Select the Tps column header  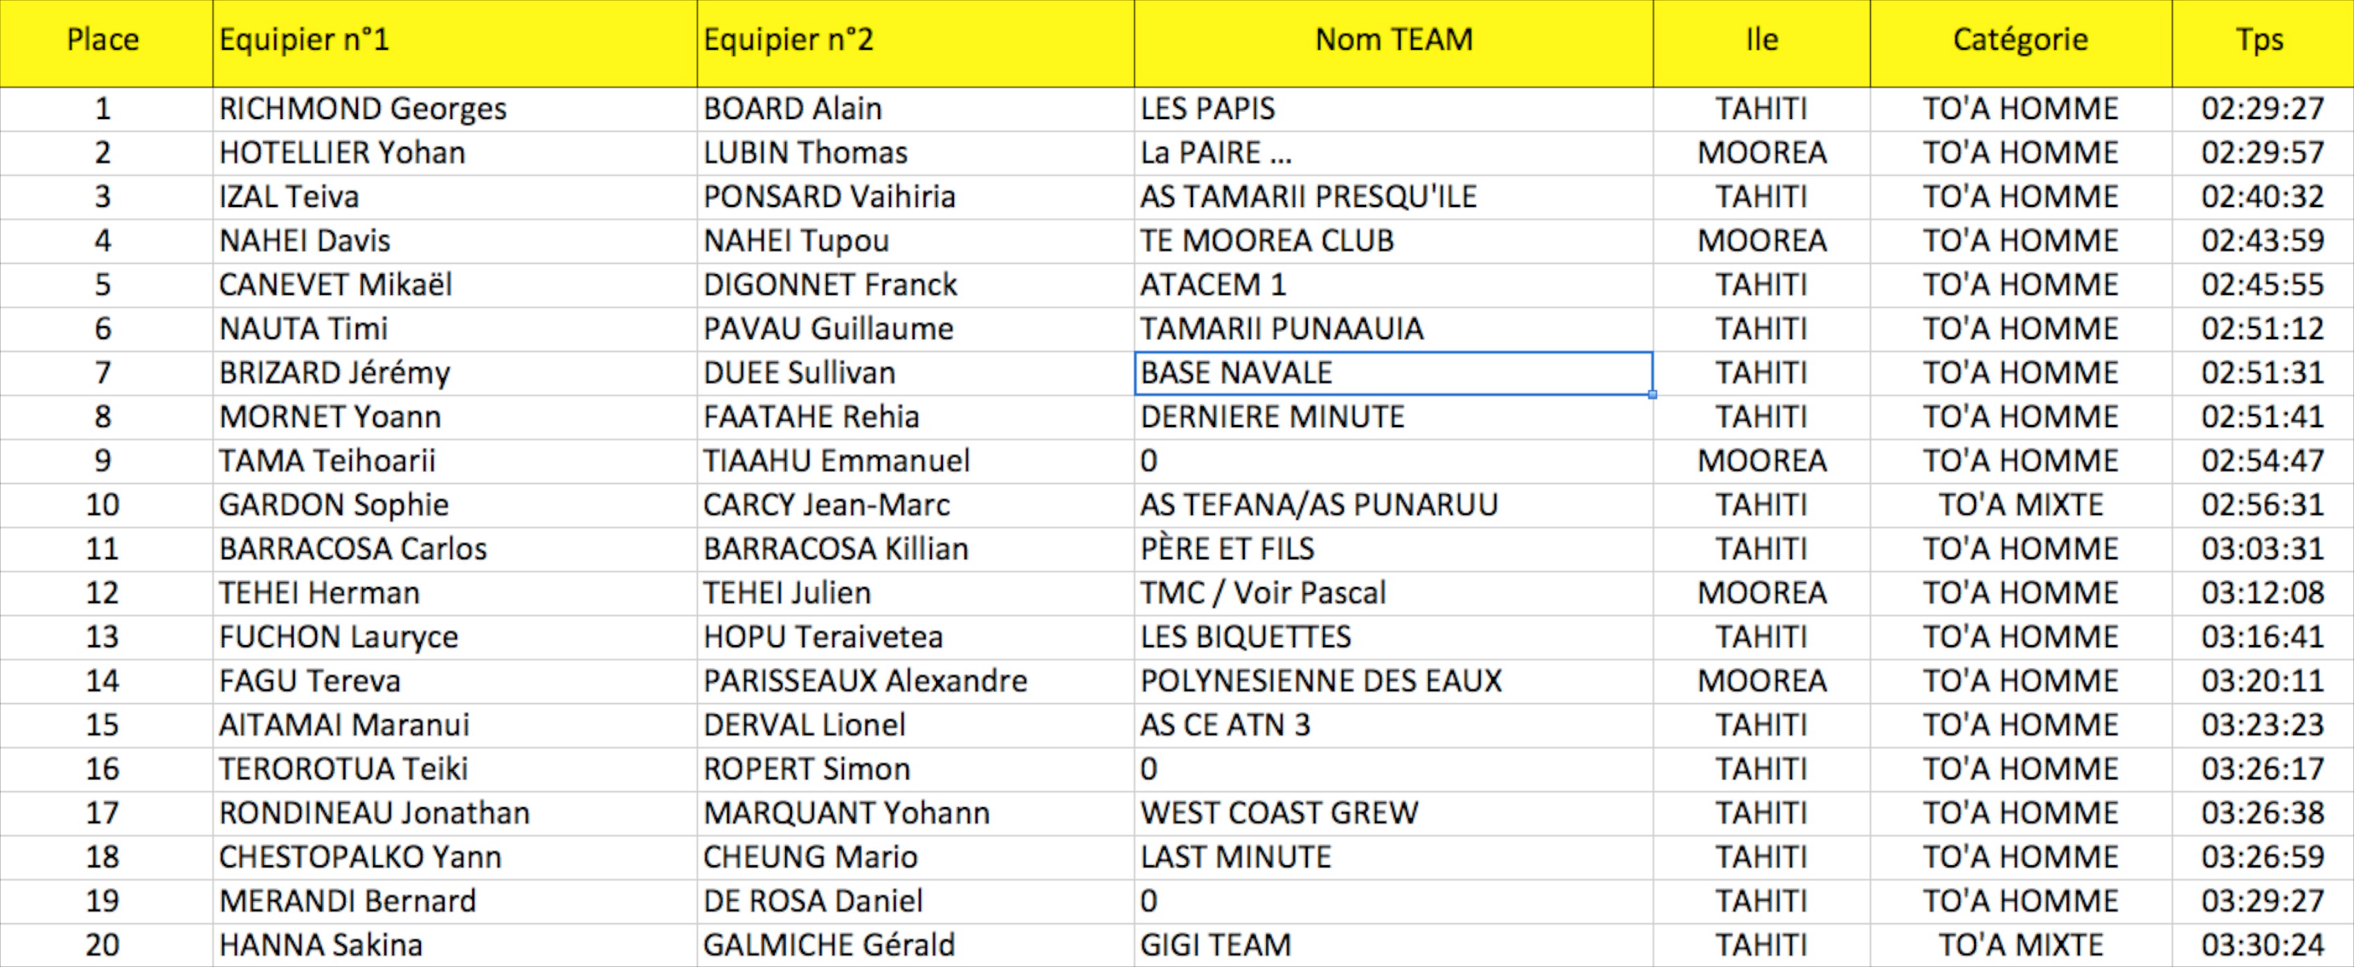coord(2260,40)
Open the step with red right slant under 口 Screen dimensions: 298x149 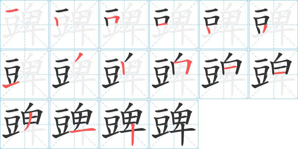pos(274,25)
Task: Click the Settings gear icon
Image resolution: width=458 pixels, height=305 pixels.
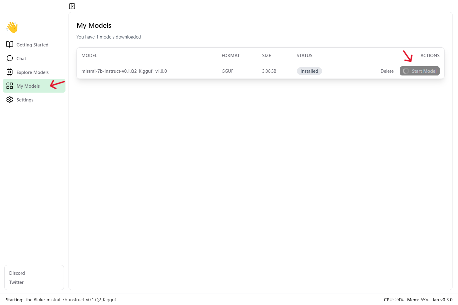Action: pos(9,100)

[Problem]
Each line from the one with "Task: Click the Settings gear icon" to the end of the material needs to be output word for word, with no picture included.

[Output of the exercise]
Task: Click the Settings gear icon
Image resolution: width=458 pixels, height=305 pixels.
Action: pos(9,100)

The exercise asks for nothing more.